Web Capacity Planning: How to Plan for Server Growth
There is surprisingly little relevant literature on capacity planning, and having the latest and the fastest equipment doesn't always guarantee the best performance, nor is always economically feasible. As a result, sys admins rely on a mixture of experience and "magic" in right-sizing their systems. In this article, I provide some practical advice on selecting a system and planning for growth, as well as getting the most of your system for Web server purposes.
HTTP over TCP/IP
Web clients (browsers) and servers communicate via the Hyper Text Transfer Protocol (HTTP). A typical Web client makes a connection to a Web server, requests and receives one HTTP object (e.g., an HTML file or a JPEG image) or an error message, then closes the connection. (For an example of what actually happens, telnet to port 80 of www.samag.com and type "GET /" followed by a return.) A typical HTML page contains several references to other HTTP objects (like in-line images and sounds), so the client makes separate connections for each of the remaining objects before the page is properly displayed on the screen. (Netscape Navigator by default makes up to four connections to the server in rapid succession, so several objects may be loading "simultaneously".)
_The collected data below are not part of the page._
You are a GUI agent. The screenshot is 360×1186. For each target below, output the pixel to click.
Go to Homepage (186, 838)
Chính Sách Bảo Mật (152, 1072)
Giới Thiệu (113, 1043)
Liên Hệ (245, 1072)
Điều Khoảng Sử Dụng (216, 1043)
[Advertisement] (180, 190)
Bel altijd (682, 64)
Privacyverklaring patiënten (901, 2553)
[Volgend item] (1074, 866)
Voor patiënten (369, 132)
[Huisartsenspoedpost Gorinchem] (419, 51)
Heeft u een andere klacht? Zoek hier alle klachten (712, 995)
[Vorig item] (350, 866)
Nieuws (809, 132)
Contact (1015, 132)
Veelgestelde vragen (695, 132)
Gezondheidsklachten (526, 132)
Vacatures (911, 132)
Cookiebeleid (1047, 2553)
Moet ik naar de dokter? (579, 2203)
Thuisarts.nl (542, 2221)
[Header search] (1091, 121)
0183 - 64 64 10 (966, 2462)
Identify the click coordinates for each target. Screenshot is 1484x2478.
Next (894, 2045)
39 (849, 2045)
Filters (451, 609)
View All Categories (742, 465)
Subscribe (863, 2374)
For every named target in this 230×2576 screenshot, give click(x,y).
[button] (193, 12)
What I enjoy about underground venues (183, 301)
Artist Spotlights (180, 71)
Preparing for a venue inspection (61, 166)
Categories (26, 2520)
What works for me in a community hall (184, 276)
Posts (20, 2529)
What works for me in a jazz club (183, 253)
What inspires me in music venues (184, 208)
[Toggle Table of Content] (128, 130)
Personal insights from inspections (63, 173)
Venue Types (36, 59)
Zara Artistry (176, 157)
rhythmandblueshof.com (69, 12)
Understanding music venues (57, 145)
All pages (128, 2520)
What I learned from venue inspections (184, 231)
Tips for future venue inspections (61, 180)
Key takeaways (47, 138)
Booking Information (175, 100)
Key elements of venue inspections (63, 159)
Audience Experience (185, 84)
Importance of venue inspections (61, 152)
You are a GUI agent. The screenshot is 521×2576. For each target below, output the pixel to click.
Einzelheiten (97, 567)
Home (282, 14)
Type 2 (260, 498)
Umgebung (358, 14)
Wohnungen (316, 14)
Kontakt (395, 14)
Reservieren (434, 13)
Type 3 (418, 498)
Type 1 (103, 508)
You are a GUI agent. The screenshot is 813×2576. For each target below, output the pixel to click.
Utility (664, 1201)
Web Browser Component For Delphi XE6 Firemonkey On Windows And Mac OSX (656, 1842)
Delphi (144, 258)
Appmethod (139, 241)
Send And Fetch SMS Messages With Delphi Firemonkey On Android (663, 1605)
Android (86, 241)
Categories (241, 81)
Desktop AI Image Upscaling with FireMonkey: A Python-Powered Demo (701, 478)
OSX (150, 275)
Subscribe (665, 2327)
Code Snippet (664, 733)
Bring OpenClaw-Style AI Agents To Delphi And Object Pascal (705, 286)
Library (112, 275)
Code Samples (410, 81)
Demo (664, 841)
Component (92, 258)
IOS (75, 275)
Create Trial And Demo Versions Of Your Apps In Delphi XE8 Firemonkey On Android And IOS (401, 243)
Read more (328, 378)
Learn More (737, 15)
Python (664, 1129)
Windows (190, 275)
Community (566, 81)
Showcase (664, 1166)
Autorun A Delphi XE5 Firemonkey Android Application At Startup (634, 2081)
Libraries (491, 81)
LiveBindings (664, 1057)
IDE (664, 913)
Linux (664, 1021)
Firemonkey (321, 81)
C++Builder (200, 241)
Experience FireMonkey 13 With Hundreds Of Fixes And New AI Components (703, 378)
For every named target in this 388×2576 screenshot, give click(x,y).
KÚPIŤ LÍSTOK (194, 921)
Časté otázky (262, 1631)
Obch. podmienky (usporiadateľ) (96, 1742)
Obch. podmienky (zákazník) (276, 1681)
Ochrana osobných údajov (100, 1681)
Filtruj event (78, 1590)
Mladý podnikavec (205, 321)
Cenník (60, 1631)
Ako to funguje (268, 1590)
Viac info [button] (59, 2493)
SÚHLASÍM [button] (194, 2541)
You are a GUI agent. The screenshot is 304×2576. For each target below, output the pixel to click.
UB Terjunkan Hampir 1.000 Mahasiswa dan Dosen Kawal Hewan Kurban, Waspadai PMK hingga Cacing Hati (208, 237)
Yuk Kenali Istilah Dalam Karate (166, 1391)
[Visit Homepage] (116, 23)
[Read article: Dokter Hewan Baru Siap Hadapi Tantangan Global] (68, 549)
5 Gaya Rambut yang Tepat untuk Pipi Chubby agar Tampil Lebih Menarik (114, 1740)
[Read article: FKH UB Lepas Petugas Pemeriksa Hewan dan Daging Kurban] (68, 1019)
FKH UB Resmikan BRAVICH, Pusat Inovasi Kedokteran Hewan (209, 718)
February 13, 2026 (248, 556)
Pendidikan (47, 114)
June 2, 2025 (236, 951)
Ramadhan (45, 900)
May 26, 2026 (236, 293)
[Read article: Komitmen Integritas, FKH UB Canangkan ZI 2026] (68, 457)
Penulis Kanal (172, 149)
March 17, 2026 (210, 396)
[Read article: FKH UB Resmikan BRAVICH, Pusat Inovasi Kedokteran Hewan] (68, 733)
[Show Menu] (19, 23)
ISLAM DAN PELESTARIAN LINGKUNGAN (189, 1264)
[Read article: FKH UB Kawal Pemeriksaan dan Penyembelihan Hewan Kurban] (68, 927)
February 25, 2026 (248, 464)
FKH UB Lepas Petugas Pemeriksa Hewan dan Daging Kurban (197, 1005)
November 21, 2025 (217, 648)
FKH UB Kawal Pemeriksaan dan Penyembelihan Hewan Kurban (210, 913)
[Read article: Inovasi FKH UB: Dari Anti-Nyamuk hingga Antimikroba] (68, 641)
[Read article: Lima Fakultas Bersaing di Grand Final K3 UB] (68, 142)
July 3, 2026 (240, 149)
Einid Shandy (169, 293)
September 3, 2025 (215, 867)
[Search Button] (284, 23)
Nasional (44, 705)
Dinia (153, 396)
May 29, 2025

A relatively small amount of data is transferred over each such connection, and it is not uncommon for a Web server to receive millions of connections a day. Thus, current out-of-the-box TCP/IP implementations may not be the best match for the HTTP world, since they are usually optimized for a few long-lived connections with substantial amounts of data transferred. In fact, the overhead for HTTP transfers reaches 30% due to constant opening and closing of TCP/IP connections.
While you may not be able to eradicate this considerable overhead, you should be able to find tips for optimizing TCP/IP performance from the OS vendor of your choice. (Please refer to the sidebar "Solaris Network Performance Tuning Tips" for Solaris-specific recommendations.) In addition, HTTP version 1.1 (also known as "keepalive") allows a Web client to request and receive several HTTP objects over one persistent connection, all but eliminating the problem. Most newer browsers and servers support HTTP1.1, but with lots of legacy clients still in use, HTTP 1.0 is still the de facto standard.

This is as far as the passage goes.